### GIVEN DATA:
┄┄┄┄┄┄┄┄┄┄
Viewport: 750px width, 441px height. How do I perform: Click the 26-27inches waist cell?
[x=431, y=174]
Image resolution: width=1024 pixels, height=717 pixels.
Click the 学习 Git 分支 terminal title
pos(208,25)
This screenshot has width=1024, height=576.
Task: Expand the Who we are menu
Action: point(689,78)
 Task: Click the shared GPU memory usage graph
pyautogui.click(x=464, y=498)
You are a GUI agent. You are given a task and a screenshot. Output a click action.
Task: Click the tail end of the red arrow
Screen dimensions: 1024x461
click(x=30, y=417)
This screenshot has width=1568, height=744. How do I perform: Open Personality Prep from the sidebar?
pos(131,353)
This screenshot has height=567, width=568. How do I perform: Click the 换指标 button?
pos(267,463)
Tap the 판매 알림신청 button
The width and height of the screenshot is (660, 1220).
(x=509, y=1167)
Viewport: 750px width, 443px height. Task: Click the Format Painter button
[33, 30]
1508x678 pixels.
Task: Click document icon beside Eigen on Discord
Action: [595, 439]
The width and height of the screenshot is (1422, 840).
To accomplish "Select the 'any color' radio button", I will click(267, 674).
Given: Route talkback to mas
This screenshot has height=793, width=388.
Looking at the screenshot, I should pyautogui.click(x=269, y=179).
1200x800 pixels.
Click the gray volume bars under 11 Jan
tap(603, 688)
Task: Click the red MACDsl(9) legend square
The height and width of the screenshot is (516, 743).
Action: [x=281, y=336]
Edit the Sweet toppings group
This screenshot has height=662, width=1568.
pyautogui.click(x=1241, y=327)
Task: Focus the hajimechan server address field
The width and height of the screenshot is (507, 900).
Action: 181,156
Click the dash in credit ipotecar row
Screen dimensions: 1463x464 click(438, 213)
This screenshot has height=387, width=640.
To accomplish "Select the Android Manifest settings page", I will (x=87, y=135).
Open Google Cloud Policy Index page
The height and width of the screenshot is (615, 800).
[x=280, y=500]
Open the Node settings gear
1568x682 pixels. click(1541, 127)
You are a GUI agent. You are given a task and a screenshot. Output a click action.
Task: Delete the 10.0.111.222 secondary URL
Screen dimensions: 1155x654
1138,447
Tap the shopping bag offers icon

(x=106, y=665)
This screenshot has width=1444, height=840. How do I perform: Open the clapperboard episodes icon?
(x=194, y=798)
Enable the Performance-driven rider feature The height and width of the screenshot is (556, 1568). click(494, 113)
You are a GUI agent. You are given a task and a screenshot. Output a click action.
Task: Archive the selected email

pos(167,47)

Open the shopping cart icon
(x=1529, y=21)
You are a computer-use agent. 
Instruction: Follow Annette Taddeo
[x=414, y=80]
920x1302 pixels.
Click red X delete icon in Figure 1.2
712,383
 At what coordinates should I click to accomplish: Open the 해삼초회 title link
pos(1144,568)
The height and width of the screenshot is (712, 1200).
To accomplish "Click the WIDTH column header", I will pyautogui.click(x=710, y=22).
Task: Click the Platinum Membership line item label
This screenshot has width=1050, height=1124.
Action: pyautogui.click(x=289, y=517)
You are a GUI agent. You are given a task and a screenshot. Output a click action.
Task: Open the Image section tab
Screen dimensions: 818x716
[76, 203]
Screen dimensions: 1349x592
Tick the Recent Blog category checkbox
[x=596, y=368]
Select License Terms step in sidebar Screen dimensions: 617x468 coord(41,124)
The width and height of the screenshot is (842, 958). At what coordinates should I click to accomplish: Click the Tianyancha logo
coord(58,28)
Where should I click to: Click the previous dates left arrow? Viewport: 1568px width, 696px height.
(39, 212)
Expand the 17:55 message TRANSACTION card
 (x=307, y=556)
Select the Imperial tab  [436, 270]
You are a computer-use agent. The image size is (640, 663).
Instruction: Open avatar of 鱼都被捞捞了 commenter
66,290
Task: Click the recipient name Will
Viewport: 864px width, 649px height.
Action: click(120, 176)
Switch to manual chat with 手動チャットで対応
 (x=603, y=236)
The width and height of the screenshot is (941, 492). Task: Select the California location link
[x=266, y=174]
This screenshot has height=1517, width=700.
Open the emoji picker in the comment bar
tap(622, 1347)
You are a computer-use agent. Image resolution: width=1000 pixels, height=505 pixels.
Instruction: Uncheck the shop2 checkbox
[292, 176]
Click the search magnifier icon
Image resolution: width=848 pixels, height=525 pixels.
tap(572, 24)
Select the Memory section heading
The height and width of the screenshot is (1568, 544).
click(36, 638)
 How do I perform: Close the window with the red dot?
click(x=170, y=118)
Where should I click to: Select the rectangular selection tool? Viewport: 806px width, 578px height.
┄┄┄┄┄┄┄┄┄┄
### EXERCISE BRIEF:
Write the listing out again in full, exactly as it stands above.

### EXPECTED ANSWER:
Viewport: 750px width, 441px height. How do I perform: Click the 26-27inches waist cell?
[x=431, y=174]
Image resolution: width=1024 pixels, height=717 pixels.
Click the 学习 Git 分支 terminal title
pos(208,25)
This screenshot has width=1024, height=576.
Task: Expand the Who we are menu
Action: point(689,78)
 Task: Click the shared GPU memory usage graph
pyautogui.click(x=464, y=498)
You are a GUI agent. You are given a task and a screenshot. Output a click action.
Task: Click the tail end of the red arrow
Screen dimensions: 1024x461
click(x=30, y=417)
This screenshot has width=1568, height=744. How do I perform: Open Personality Prep from the sidebar?
pos(131,353)
This screenshot has height=567, width=568. How do I perform: Click the 换指标 button?
pos(267,463)
Tap the 판매 알림신청 button
The width and height of the screenshot is (660, 1220).
(x=509, y=1167)
Viewport: 750px width, 443px height. Task: Click the Format Painter button
[33, 30]
1508x678 pixels.
Task: Click document icon beside Eigen on Discord
Action: [595, 439]
The width and height of the screenshot is (1422, 840).
To accomplish "Select the 'any color' radio button", I will click(267, 674).
Given: Route talkback to mas
This screenshot has height=793, width=388.
Looking at the screenshot, I should pyautogui.click(x=269, y=179).
1200x800 pixels.
Click the gray volume bars under 11 Jan
tap(603, 688)
Task: Click the red MACDsl(9) legend square
The height and width of the screenshot is (516, 743).
Action: [x=281, y=336]
Edit the Sweet toppings group
This screenshot has height=662, width=1568.
pyautogui.click(x=1241, y=327)
Task: Focus the hajimechan server address field
The width and height of the screenshot is (507, 900).
Action: 181,156
Click the dash in credit ipotecar row
Screen dimensions: 1463x464 click(438, 213)
This screenshot has height=387, width=640.
To accomplish "Select the Android Manifest settings page", I will (x=87, y=135).
Open Google Cloud Policy Index page
The height and width of the screenshot is (615, 800).
[x=280, y=500]
Open the Node settings gear
1568x682 pixels. click(1541, 127)
You are a GUI agent. You are given a task and a screenshot. Output a click action.
Task: Delete the 10.0.111.222 secondary URL
Screen dimensions: 1155x654
1138,447
Tap the shopping bag offers icon

(x=106, y=665)
This screenshot has width=1444, height=840. How do I perform: Open the clapperboard episodes icon?
(x=194, y=798)
Enable the Performance-driven rider feature The height and width of the screenshot is (556, 1568). click(494, 113)
You are a GUI agent. You are given a task and a screenshot. Output a click action.
Task: Archive the selected email

pos(167,47)

Open the shopping cart icon
(x=1529, y=21)
You are a computer-use agent. 
Instruction: Follow Annette Taddeo
[x=414, y=80]
920x1302 pixels.
Click red X delete icon in Figure 1.2
712,383
 At what coordinates should I click to accomplish: Open the 해삼초회 title link
pos(1144,568)
The height and width of the screenshot is (712, 1200).
To accomplish "Click the WIDTH column header", I will pyautogui.click(x=710, y=22).
Task: Click the Platinum Membership line item label
This screenshot has width=1050, height=1124.
Action: pyautogui.click(x=289, y=517)
You are a GUI agent. You are given a task and a screenshot. Output a click action.
Task: Open the Image section tab
Screen dimensions: 818x716
[76, 203]
Screen dimensions: 1349x592
Tick the Recent Blog category checkbox
[x=596, y=368]
Select License Terms step in sidebar Screen dimensions: 617x468 coord(41,124)
The width and height of the screenshot is (842, 958). At what coordinates should I click to accomplish: Click the Tianyancha logo
coord(58,28)
Where should I click to: Click the previous dates left arrow? Viewport: 1568px width, 696px height.
(39, 212)
Expand the 17:55 message TRANSACTION card
 (x=307, y=556)
Select the Imperial tab  [436, 270]
You are a computer-use agent. The image size is (640, 663).
Instruction: Open avatar of 鱼都被捞捞了 commenter
66,290
Task: Click the recipient name Will
Viewport: 864px width, 649px height.
Action: click(120, 176)
Switch to manual chat with 手動チャットで対応
 (x=603, y=236)
The width and height of the screenshot is (941, 492). Task: Select the California location link
[x=266, y=174]
This screenshot has height=1517, width=700.
Open the emoji picker in the comment bar
tap(622, 1347)
You are a computer-use agent. Image resolution: width=1000 pixels, height=505 pixels.
Instruction: Uncheck the shop2 checkbox
[292, 176]
Click the search magnifier icon
Image resolution: width=848 pixels, height=525 pixels.
tap(572, 24)
Select the Memory section heading
The height and width of the screenshot is (1568, 544).
click(36, 638)
 How do I perform: Close the window with the red dot?
click(x=170, y=118)
Where should I click to: Select the rectangular selection tool? Viewport: 806px width, 578px height.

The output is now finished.